Text zur Prüfung:
★ ★ ★ ★

VwGH Ra 2021/18/0091

VwGHRa 2021/18/009118.3.2021

Der Verwaltungsgerichtshof hat durch die Vorsitzende Vizepräsidentin Dr.in Sporrer, den Hofrat Dr. Sutter und die Hofrätin Dr.in Sembacher als Richterinnen und Richter, unter Mitwirkung des Schriftführers Mag. Wuketich, in der Revisionssache des H Z, vertreten durch Mag. Sarah Kumar, Rechtsanwältin in 8010 Graz, Schießstattgasse 30/1, gegen das Erkenntnis des Bundesverwaltungsgerichts vom 3. Februar 2020, W151 2166067‑1/18E, betreffend eine Asylangelegenheit (belangte Behörde vor dem Verwaltungsgericht: Bundesamt für Fremdenwesen und Asyl), den Beschluss gefasst:

Normen

B-VG Art133 Abs4
MRK Art8
VwGG §28 Abs3
VwGG §34 Abs1

European Case Law Identifier: ECLI:AT:VWGH:2021:RA2021180091.L00

 

Spruch:

Die Revision wird zurückgewiesen.

Begründung

1 Der Revisionswerber, ein Staatsangehöriger Afghanistans, stellte am 20. Juli 2015 einen Antrag auf internationalen Schutz, den er im Wesentlichen damit begründete, aufgrund seiner Tätigkeit für ein näher bezeichnetes Bauunternehmen von den Taliban gefangen genommen worden zu sein.

2 Mit Bescheid vom 7. Juli 2017 wies das Bundesamt für Fremdenwesen und Asyl (BFA) diesen Antrag zur Gänze ab, erteilte dem Revisionswerber keinen Aufenthaltstitel aus berücksichtigungswürdigen Gründen, erließ eine Rückkehrentscheidung gegen ihn und stellte fest, dass seine Abschiebung nach Afghanistan zulässig sei. Die Frist für die freiwillige Ausreise legte das BFA mit vierzehn Tagen ab Rechtskraft der Rückkehrentscheidung fest.

3 Die dagegen erhobene Beschwerde des Revisionswerbers wies das Bundesverwaltungsgericht (BVwG) nach Durchführung einer mündlichen Verhandlung mit dem angefochtenen Erkenntnis als unbegründet ab und erklärte die Revision gemäß Art. 133 Abs. 4 B‑VG für nicht zulässig.

★ ★ ★ ★

Aufgaben:
1. Schreiben Sie aus dem Text zur Prüfung die Stelle zwischen „3 Die dagegen“ und „für nicht zulässig.“ ab, beide Grenzen eingeschlossen.
2. Übersetzen Sie diesen Satz aus dem Text zur Prüfung ins Englische: „Die Frist für die freiwillige Ausreise legte das BFA mit vierzehn Tagen ab Rechtskraft der Rückkehrentscheidung fest.“
Die Einträge sind dafür ohne Belang.

★ ★ ★ ★

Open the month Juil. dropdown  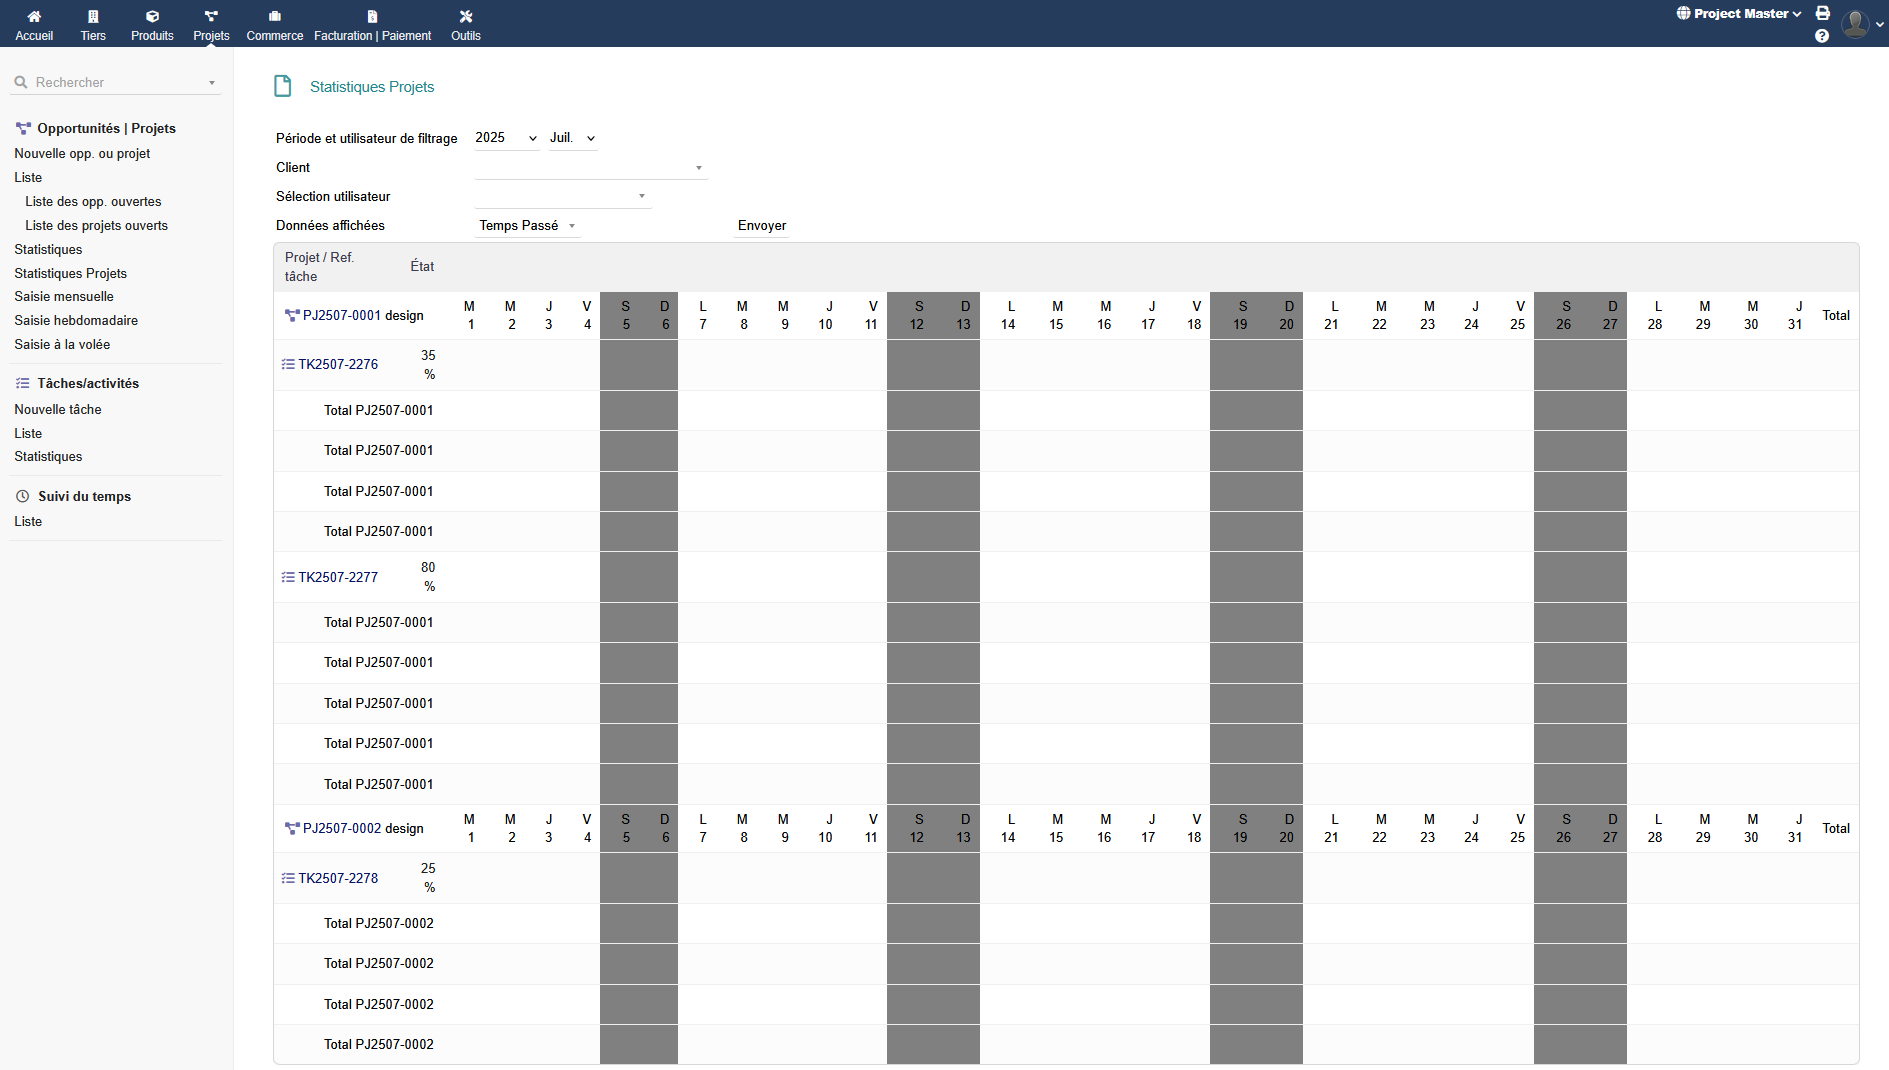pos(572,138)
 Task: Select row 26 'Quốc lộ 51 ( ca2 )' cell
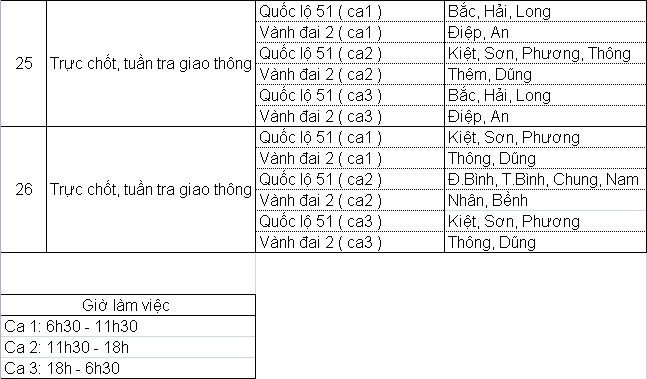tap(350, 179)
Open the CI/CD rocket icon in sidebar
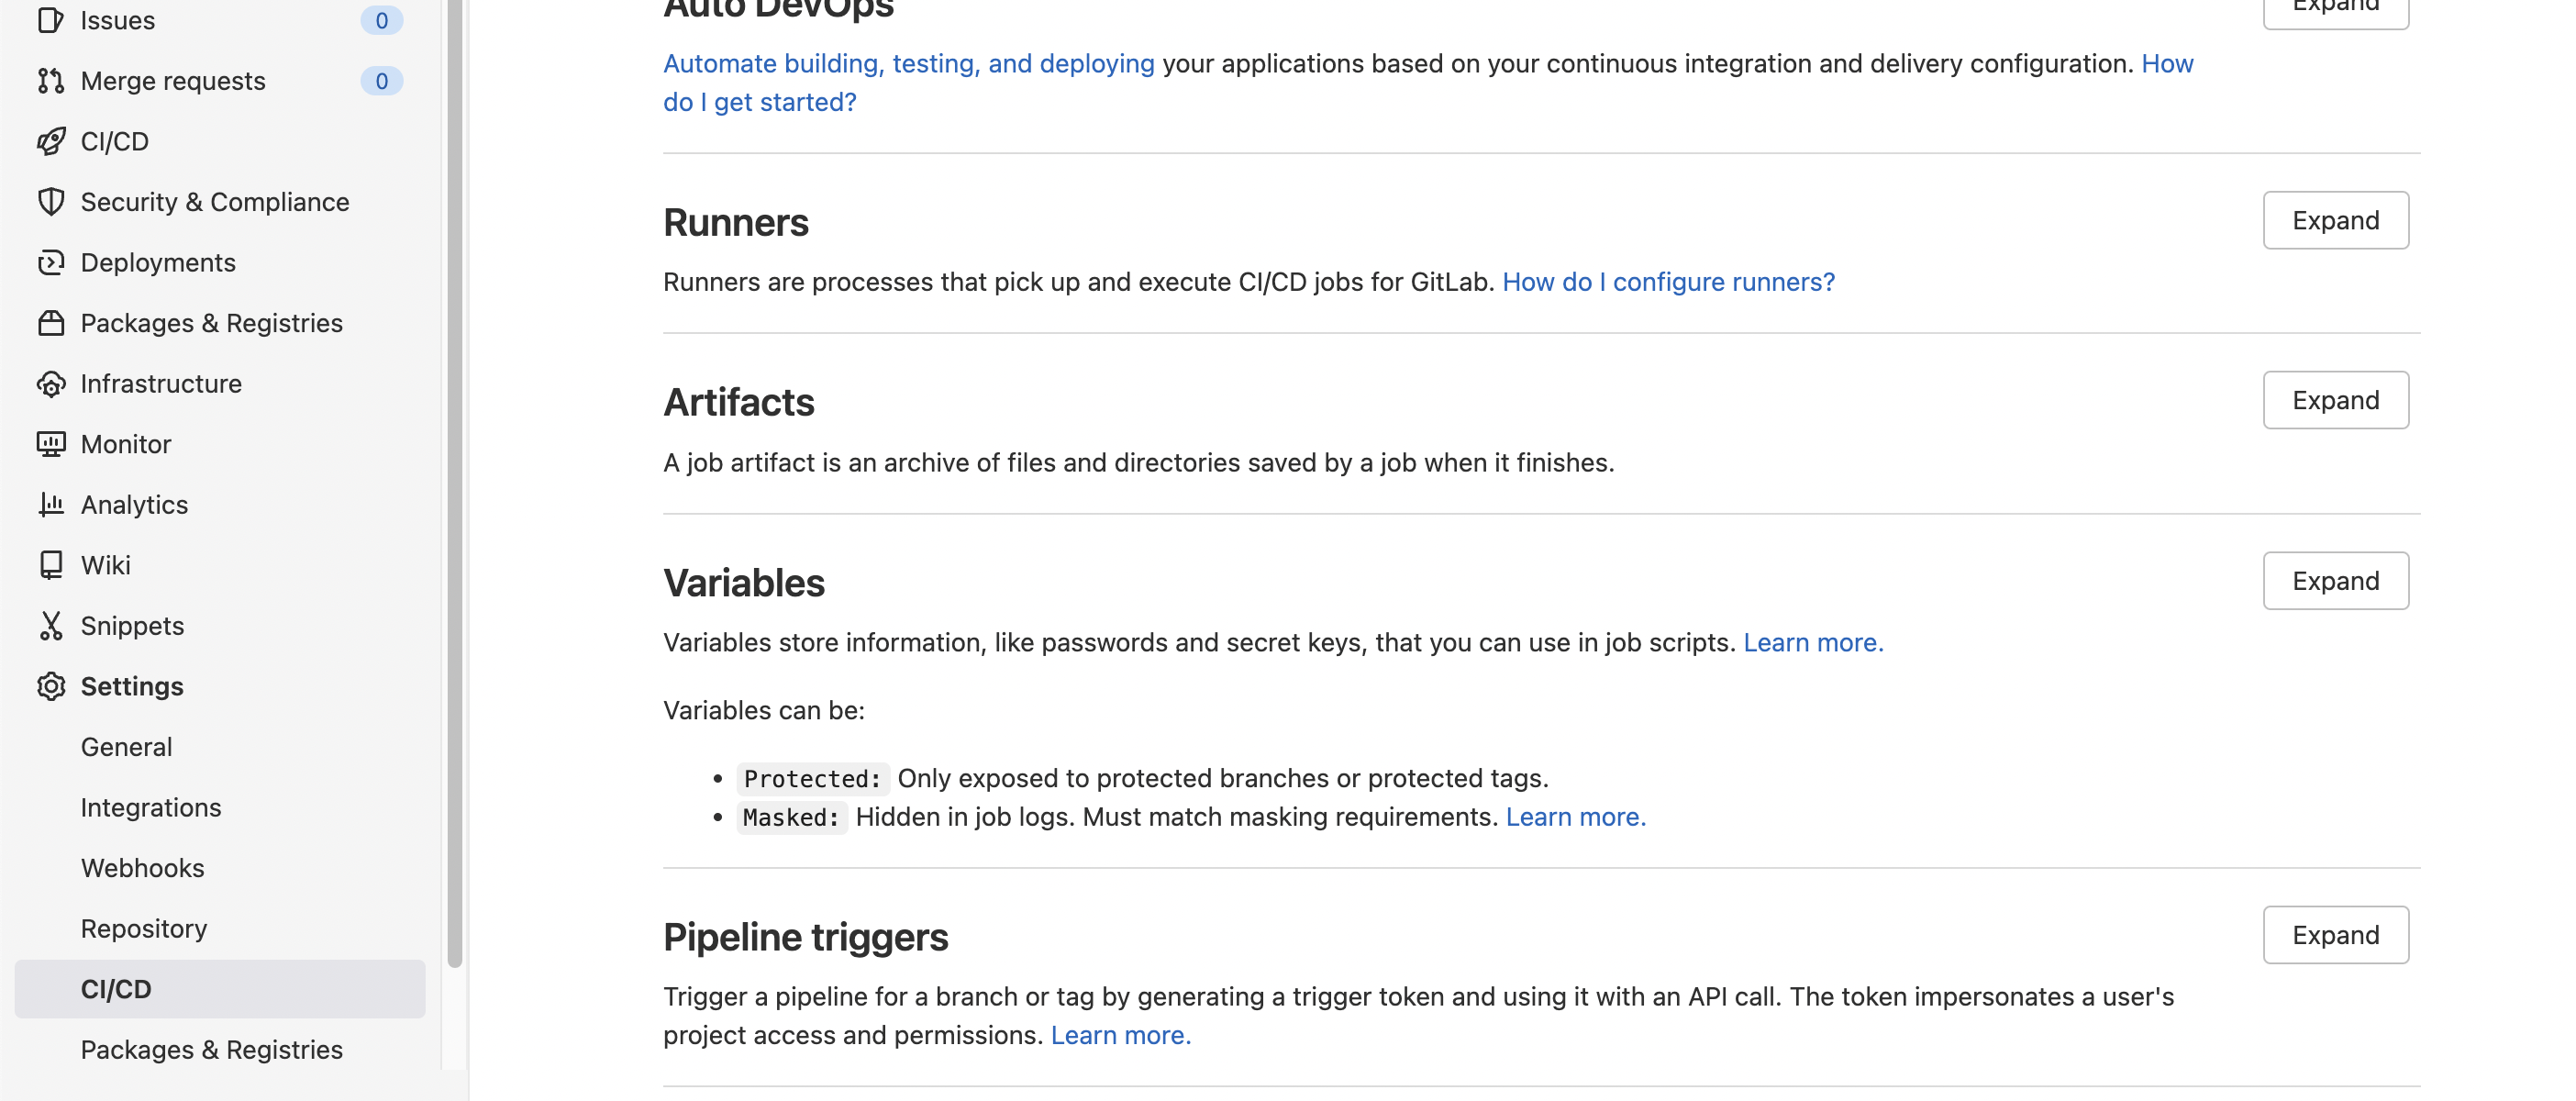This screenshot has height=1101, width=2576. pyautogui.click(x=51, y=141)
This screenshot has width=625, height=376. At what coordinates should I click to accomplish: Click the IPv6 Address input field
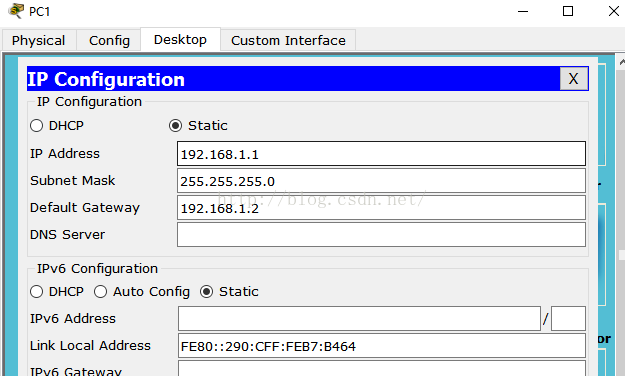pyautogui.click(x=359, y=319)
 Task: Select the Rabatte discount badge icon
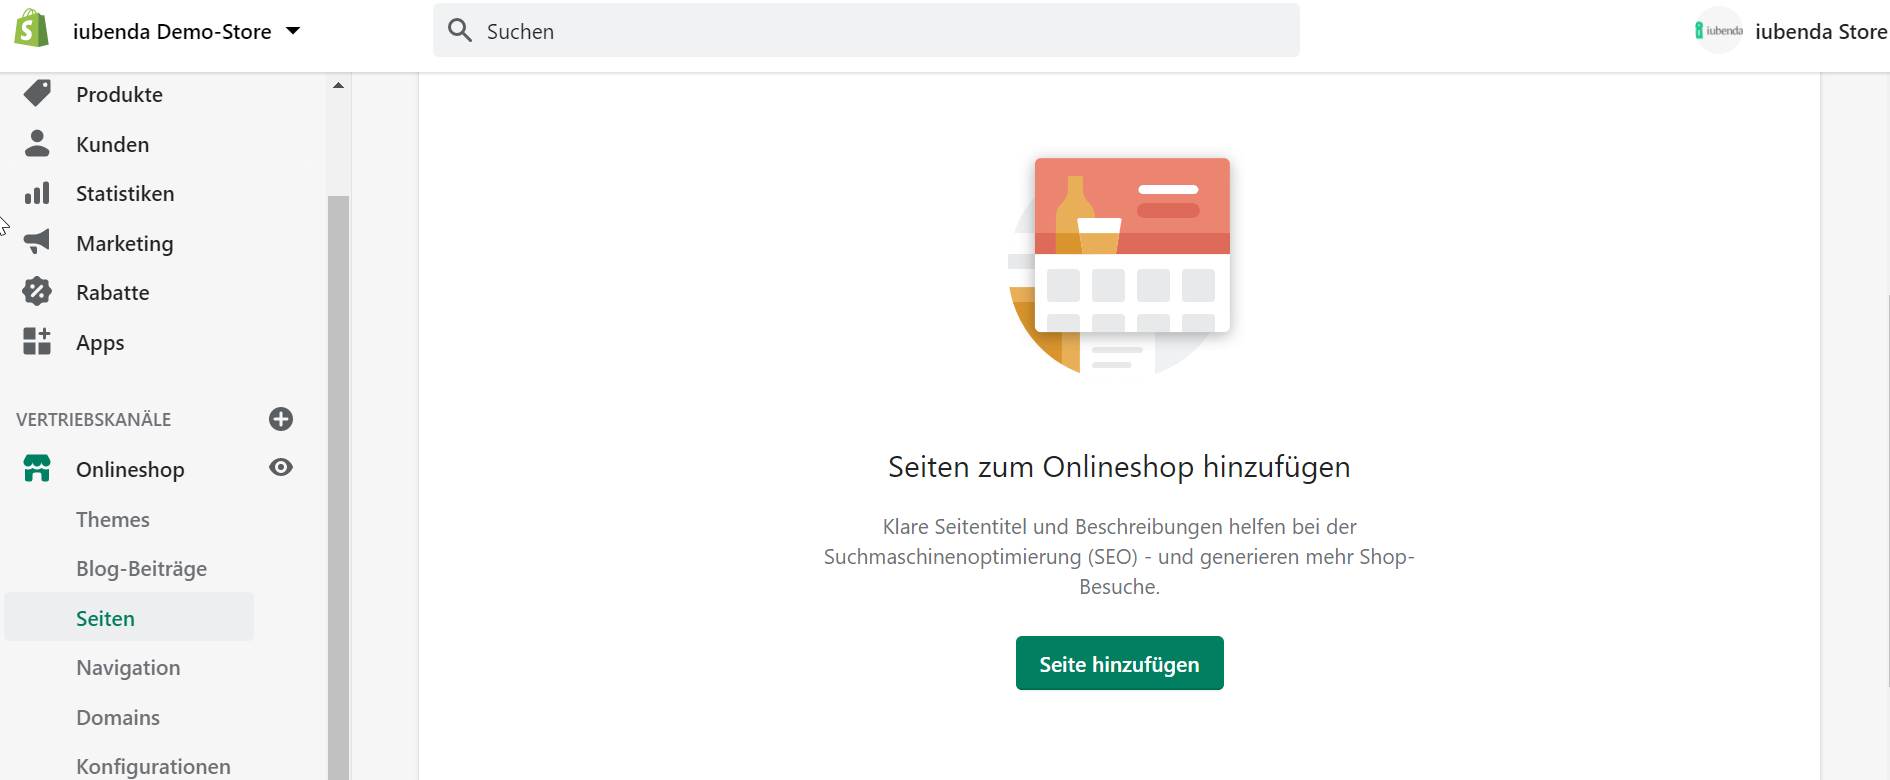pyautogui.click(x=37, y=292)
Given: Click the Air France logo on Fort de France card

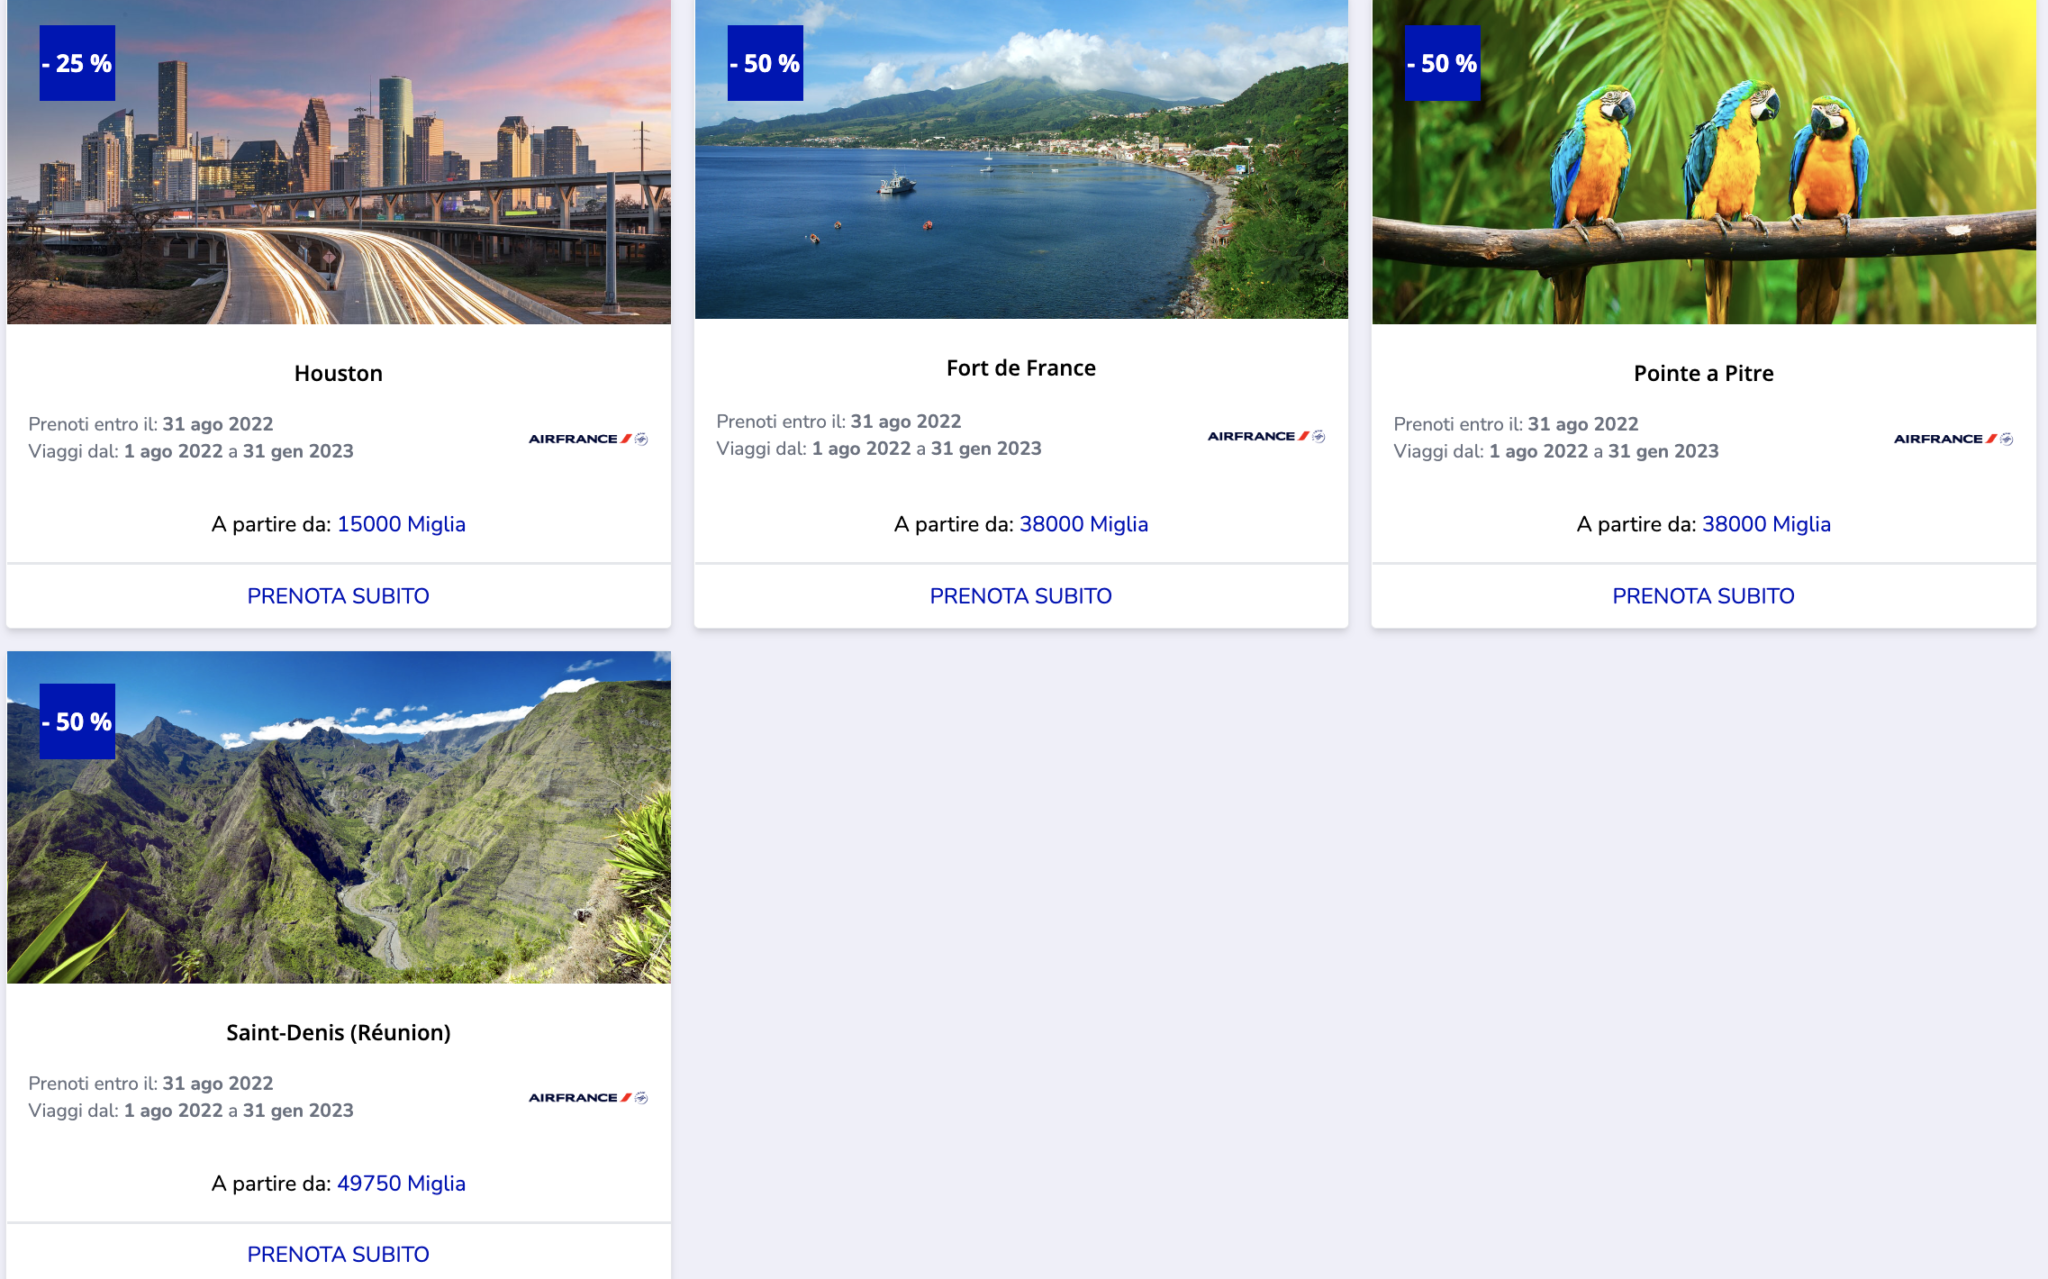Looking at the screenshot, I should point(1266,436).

★ ★ ★ ★

Lösungen:
1.
3 Die dagegen erhobene Beschwerde des Revisionswerbers wies das Bundesverwaltungsgericht (BVwG) nach Durchführung einer mündlichen Verhandlung mit dem angefochtenen Erkenntnis als unbegründet ab und erklärte die Revision gemäß Art. 133 Abs. 4 B‑VG für nicht zulässig.

2. The BFA set the deadline for voluntary departure at fourteen days from the date the return decision became final.